■ Your objective:
If a line in the entries below includes the string "will", copy it out.

■ Records shown:
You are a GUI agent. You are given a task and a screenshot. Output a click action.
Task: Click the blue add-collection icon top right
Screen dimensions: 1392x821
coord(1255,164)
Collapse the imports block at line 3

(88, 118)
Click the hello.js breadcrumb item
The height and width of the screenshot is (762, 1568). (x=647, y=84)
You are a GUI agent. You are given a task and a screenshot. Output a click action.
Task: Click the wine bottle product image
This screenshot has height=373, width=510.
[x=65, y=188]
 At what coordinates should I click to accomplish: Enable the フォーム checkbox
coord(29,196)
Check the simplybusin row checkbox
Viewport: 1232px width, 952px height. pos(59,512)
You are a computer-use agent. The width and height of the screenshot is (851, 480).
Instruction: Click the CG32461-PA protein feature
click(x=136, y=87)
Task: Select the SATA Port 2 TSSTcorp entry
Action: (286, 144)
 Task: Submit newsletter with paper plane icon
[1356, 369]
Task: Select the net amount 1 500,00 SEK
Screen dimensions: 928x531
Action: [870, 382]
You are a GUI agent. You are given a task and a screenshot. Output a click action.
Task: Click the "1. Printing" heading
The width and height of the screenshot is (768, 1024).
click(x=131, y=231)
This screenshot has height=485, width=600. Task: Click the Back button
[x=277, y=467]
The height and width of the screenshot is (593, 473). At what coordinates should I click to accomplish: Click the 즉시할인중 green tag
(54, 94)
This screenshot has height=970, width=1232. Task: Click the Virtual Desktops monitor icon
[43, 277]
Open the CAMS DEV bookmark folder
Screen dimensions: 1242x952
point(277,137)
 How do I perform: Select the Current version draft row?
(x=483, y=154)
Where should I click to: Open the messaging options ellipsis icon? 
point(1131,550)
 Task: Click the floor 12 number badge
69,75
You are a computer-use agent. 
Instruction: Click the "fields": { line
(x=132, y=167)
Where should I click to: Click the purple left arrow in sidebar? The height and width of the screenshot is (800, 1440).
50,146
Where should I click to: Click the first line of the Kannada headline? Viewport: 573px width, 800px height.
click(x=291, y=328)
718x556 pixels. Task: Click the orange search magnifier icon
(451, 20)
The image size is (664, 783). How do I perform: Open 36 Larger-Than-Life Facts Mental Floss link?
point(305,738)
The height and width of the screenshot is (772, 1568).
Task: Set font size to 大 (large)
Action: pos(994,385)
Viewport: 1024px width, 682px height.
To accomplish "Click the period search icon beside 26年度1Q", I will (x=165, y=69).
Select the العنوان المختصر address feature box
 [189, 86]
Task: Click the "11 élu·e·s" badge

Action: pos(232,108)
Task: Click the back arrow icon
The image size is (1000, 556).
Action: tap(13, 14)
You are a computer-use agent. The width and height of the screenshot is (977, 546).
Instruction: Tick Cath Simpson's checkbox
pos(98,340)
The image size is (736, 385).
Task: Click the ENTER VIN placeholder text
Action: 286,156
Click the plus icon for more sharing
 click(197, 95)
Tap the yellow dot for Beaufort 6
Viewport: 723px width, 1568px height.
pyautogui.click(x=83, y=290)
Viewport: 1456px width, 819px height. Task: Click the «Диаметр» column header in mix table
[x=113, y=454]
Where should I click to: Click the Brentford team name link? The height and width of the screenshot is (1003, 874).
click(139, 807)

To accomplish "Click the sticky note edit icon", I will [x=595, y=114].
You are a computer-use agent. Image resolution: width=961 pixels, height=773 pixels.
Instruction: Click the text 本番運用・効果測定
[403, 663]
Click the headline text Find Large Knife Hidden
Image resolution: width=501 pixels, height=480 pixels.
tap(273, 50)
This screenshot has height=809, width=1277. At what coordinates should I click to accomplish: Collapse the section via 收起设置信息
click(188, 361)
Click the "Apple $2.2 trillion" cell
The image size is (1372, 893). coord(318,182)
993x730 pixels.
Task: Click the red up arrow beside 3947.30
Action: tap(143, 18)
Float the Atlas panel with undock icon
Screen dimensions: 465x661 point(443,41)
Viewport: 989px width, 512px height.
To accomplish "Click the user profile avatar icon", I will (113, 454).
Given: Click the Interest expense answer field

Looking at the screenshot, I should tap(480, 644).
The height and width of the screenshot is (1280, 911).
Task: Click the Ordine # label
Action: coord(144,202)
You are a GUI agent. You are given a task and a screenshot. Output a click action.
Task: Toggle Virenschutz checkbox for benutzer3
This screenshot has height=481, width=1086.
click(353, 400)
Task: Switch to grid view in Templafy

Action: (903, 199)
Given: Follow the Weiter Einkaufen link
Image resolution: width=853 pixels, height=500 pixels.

■ Task output:
To accomplish "Click the period search icon beside 26年度1Q", I will (x=165, y=69).
To accomplish "Click the sticky note edit icon", I will [x=595, y=114].
To accomplish "Click the user profile avatar icon", I will (113, 454).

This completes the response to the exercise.